Kapcsándy Family Winery, Napa: Current Releases(1)
Napa has a way of turning modest dreams into major productions. Lou Kapcsándy and his wife Bobbie decided to retire to Napa mostly out of nostalgia for the picnics and wine tasting they used to do as a young married couple living in Sausalito. Forty years after the first of these romantic escapes, their retirement dream included only a little cottage with at most an acre or so of vines, so Lou could putter in the garage and make a barrel or two of wine from his backyard fruit.
Three years after the family, including their son Louis, made the first tour of the small cottages for sale in the valley, the family was harvesting fifteen and a half acres of Cabernet and Merlot to make the first
vintage of what will undoubtedly be one of Napa's top wines for the decades to come.
Perhaps Lou Kapcsándy's shrewd eye for a good piece of ground can be blamed for turning a simple retirement dream into an entirely new career and a family obsession. Born and raised in Hungary, a young, immigrant Kapcsándy (pronounced cap-CHAN-dee) trained as a chemical engineer, spent some time in the military, as a pro football player, as a mechanical engineer, and finally as an entrepreneur and, for 20 years, a commercial contracting magnate, of sorts. Nearly a billion dollars in annual revenue later, Kapcsándy knows a thing or two about sizing up land for development.
And when it comes to wine, Kapcsándy knows a thing or two as well, thanks to a near 40 year obsession with Bordeaux. Kapcsándy and his wife (and later his son, too) have been traveling to Bordeaux for decades.

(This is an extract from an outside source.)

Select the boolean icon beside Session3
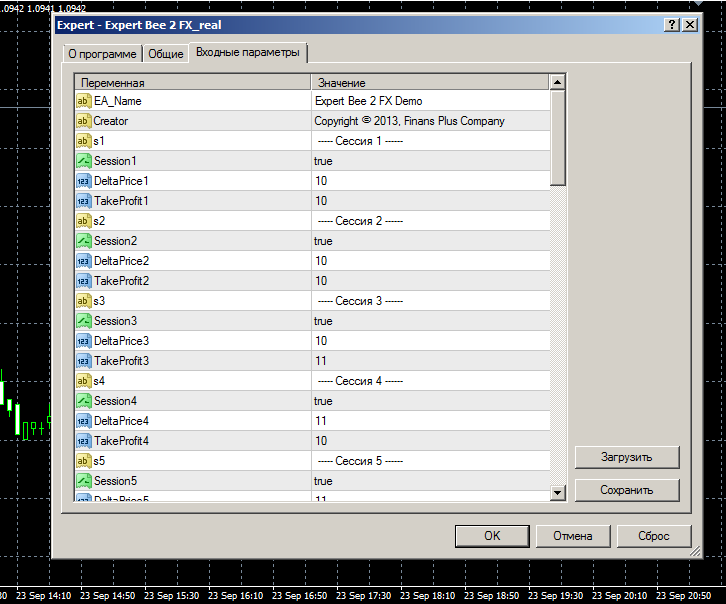The height and width of the screenshot is (604, 726). 83,321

All of which might explain why, when the Kapcsándy family happened upon a plot of land known as the State Lane vineyard, they quickly realized that the dreams of a simple cottage in the valley were about to be replaced by something much bigger.

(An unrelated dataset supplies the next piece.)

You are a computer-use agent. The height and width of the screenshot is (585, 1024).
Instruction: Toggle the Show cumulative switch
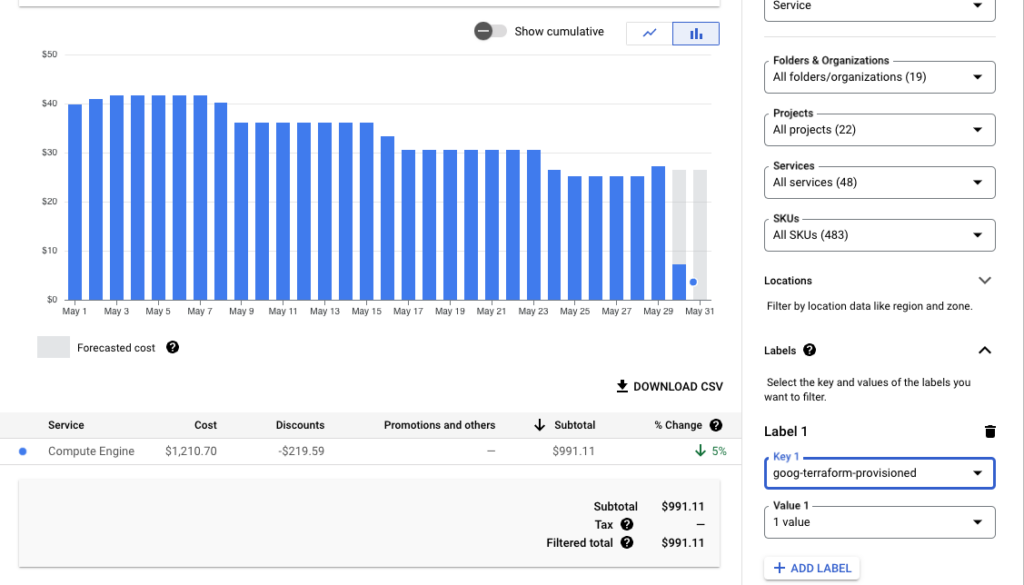490,31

The State Lane Vineyard sits at the corner of State Lane and Yountville Crossroads in Napa, and was made famous by the Beringer Winery decades ago as the source for some of Beringer's most prized vineyard-designated fruit, and a part of some of the most important wines in the history of Napa Valley.
In 1999 vines on the property succumbed to the predations of Phylloxera. The vineyard was being prepared for redevelopment in anticipation of renewing its contract with Beringer when the family learned that the owner might be interested in selling. It represented an opportunity too good for the Kapcsándys to pass up.
Whenever someone takes over an historic vineyard, like State Lane in Napa, there's a period of time when those familiar with it hold their breath. Like a new family buying an old, majestic house on the block, you never know whether they're going to replace it with some modern monstrosity or refurbish it to the height of its glory.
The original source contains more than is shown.